--- THE PROBLEM ---
Starting with the first line and ending with the line that holds "maj 2022 (301, 1834)", repeat the material exactly.

--- RECORDS SHOWN Enclosed Below ---

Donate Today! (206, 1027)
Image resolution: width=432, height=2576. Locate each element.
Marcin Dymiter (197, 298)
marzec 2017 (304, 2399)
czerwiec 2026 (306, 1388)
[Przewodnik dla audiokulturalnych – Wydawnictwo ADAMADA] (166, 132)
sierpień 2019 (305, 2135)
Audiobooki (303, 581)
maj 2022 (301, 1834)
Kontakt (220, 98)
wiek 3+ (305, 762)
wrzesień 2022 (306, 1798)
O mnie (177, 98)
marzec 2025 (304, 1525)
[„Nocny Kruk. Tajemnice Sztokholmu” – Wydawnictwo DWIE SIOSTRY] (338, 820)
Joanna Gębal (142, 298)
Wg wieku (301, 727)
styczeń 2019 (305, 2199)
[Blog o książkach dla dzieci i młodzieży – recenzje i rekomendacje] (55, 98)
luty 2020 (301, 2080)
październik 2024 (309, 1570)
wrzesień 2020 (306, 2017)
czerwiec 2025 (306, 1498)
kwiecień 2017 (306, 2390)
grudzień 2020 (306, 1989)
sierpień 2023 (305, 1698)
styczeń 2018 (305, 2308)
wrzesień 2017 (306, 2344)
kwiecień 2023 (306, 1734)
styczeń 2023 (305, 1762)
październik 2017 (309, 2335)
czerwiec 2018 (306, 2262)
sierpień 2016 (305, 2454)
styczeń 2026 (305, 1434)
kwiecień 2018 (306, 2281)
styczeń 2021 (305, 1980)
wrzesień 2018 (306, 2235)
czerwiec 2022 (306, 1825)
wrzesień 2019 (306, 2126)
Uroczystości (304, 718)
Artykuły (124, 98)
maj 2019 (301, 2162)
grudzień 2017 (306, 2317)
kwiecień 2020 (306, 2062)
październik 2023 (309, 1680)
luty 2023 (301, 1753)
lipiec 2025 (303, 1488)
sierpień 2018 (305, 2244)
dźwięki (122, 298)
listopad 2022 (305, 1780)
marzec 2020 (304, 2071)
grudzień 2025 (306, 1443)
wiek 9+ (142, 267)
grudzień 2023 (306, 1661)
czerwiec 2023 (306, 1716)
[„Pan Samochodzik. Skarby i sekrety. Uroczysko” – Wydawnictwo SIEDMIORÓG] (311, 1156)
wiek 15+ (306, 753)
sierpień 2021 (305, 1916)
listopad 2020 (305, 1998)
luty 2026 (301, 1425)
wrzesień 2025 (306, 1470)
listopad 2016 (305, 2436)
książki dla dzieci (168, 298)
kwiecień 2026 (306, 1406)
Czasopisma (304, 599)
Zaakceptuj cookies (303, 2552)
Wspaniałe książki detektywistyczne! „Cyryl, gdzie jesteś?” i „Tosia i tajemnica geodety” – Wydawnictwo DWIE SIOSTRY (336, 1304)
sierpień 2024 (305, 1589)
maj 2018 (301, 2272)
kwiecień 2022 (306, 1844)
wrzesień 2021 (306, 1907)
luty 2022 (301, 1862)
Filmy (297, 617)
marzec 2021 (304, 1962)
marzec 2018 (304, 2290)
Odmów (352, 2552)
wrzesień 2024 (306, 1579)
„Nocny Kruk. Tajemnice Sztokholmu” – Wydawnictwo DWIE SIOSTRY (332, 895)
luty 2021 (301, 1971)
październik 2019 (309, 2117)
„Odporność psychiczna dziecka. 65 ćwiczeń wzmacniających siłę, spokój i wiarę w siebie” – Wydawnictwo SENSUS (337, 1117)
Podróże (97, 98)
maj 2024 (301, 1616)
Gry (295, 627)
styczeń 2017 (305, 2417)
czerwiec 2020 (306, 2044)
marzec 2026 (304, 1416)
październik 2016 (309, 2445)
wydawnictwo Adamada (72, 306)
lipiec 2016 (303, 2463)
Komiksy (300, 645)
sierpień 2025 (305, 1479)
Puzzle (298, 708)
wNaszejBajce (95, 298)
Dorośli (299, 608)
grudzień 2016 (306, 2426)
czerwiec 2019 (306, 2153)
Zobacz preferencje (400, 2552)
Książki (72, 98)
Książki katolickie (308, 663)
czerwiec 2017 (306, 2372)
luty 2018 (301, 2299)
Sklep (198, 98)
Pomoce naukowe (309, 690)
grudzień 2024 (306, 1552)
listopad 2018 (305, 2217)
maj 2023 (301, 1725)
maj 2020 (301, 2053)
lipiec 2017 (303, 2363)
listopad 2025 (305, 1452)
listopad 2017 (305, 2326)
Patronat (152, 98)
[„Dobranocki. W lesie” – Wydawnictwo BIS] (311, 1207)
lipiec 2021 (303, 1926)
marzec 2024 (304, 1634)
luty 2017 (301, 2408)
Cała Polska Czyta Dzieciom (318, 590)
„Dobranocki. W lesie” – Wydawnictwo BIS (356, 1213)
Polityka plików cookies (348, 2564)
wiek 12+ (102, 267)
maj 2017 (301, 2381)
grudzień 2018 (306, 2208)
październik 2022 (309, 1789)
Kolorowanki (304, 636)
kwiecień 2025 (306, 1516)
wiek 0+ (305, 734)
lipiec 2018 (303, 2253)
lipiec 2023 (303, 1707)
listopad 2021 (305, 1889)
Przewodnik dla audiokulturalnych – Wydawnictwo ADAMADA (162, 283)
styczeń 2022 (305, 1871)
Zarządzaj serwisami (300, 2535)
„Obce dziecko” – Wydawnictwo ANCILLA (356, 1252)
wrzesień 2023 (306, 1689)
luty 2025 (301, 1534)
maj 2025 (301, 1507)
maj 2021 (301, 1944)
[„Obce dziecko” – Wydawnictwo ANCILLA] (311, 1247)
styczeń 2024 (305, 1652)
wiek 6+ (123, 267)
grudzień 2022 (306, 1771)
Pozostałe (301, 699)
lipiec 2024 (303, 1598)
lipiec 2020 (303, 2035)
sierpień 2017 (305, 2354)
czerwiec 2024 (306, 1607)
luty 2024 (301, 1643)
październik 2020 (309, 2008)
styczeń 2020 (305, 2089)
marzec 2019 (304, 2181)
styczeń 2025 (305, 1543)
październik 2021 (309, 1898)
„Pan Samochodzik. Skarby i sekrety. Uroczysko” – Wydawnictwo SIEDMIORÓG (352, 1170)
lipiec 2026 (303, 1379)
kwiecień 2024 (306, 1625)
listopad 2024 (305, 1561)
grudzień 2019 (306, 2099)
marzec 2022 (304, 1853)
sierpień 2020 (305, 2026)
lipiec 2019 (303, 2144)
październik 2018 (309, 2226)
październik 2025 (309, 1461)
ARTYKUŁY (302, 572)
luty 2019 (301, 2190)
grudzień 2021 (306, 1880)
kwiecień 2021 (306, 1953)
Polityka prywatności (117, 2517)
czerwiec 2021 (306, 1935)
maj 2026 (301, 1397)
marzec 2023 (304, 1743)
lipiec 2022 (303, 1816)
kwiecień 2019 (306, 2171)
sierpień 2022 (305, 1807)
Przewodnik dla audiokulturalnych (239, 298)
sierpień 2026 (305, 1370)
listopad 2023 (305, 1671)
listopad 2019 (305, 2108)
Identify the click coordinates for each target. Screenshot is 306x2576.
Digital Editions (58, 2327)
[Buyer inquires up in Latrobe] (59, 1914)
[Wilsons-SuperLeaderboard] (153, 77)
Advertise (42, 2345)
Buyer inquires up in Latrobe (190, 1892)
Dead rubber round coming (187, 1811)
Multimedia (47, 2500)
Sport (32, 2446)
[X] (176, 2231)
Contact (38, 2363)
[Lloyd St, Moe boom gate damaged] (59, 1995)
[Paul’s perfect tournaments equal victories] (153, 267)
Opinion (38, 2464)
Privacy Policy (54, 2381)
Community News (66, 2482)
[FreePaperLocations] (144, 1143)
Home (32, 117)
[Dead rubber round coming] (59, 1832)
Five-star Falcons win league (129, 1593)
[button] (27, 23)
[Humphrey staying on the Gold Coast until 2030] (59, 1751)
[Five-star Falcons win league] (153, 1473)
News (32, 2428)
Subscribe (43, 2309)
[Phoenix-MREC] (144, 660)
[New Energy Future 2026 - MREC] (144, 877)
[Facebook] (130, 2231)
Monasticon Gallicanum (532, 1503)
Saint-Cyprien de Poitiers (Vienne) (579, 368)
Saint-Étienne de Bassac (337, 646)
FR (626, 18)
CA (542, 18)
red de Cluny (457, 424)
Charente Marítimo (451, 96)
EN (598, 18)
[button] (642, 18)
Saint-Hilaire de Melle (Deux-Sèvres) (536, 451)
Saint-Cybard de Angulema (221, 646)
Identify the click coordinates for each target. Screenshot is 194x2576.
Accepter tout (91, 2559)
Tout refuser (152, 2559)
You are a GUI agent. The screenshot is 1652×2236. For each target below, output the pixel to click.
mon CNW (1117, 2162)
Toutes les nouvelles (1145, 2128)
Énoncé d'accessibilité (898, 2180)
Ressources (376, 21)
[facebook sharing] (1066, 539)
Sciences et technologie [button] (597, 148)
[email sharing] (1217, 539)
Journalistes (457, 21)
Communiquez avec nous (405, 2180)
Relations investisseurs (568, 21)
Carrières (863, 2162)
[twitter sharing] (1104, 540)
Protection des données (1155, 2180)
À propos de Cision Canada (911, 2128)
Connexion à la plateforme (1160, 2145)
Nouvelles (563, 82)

--- End of Enclosed RECORDS SHOWN ---

--- ANSWER TO THE PROBLEM ---
Donate Today! (206, 1027)
Image resolution: width=432, height=2576. Locate each element.
Marcin Dymiter (197, 298)
marzec 2017 (304, 2399)
czerwiec 2026 (306, 1388)
[Przewodnik dla audiokulturalnych – Wydawnictwo ADAMADA] (166, 132)
sierpień 2019 (305, 2135)
Audiobooki (303, 581)
maj 2022 (301, 1834)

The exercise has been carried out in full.